Note. BGL = Blood Glucose Level; Hypo = Hypoglycaemia; WISC-IV= Wechsler’s intelligence scale for children fourth edition; Movement ABC-2= Movement Assessment Battery for Children 2; CBCL= Achenbach Child Behaviour Checklist; Bayley-III-NL = Bayley Scales of Infant and Toddler Development, 3rd edition, Dutch version; GDM= Gestational diabetes mellitus; GESELL= Gesell Infant Development Scale (Chinese revised edition); BSID-III = Bayley Scales of Infant Development III; BRIEF-P = Behaviour rating Inventory of Executive Function-preschool version; DDS = Denver Developmental Scale, Dutch version; SON-IQ = Snijders-Oomen non-verbal intelligence test; CBCL = Child Behaviours Check List, Dutch version.

^ = age corrected for prematurity where appropriate.

= as N = of participants and % of participants.

~ = % of participants scores that were classified as “definitively normal.”
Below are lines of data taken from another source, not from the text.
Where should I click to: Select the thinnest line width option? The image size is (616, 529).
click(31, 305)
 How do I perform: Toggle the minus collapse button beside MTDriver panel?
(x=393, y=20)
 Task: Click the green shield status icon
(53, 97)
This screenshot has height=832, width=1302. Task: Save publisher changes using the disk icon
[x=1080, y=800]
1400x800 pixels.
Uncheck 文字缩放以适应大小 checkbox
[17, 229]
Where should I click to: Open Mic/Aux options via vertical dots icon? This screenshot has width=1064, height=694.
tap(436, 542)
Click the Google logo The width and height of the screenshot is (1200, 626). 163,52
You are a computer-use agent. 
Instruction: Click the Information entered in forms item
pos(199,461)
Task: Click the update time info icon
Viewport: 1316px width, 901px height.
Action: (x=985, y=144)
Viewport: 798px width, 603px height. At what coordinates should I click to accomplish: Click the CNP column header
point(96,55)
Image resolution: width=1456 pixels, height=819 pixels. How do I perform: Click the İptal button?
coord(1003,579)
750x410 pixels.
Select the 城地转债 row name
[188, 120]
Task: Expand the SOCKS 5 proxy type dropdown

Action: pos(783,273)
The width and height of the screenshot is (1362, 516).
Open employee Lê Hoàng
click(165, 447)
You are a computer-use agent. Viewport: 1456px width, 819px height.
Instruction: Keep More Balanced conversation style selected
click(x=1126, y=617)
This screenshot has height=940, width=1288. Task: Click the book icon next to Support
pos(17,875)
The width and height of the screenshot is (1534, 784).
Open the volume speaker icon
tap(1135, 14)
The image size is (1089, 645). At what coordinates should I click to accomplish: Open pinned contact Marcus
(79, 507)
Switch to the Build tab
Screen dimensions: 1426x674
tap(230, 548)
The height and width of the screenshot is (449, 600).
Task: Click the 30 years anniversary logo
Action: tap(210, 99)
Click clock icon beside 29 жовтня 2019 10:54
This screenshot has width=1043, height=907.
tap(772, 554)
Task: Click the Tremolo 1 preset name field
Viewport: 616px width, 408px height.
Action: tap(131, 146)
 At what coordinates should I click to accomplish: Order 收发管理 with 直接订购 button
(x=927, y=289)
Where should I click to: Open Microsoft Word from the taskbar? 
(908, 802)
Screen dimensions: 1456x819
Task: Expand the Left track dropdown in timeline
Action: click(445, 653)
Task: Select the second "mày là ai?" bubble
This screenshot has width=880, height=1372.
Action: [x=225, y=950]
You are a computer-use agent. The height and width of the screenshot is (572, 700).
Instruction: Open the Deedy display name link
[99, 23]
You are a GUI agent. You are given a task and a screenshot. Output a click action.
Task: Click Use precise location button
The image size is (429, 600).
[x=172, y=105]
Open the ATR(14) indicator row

BGLs that were produced by techniques other than blood sampling from the newborn were not included due to their inconsistency, such as samples taken “at birth” from umbilical cords (Heck & Erenberg, 1987), and interstitial results (Harris et al., 2020; McKinlay et al., 2015). All conversions of mg/dl to mmol/L were performed with the understanding that a mmol weighs 180.2 mg, and 10 dl being in 1 L, with the results of the equation being rounded to 2 decimal points.

Statistical Outcomes

Six studies (Bhalla et al., 1978; Bromiker et al., 2019; Diwakar & Sasidhar, 2002; Heck & Erenberg, 1987; Kayiran & Gürakan, 2010; Levy-Khademi et al., 2019) investigated the statistical BGL thresholds in newborns. All studies utilised either point of care testing (POCT) using machines and oxidised strip testing, blood gas analysis or formal laboratory testing. All these methods are noted to have different accuracy. All studies utilised different time periods of testing, with some testing directly at birth and others waiting until the newborn had completed a feed. Our review looked exclusively at the testing in the first 24 hours of extrauterine life, so data from other time periods were not reported.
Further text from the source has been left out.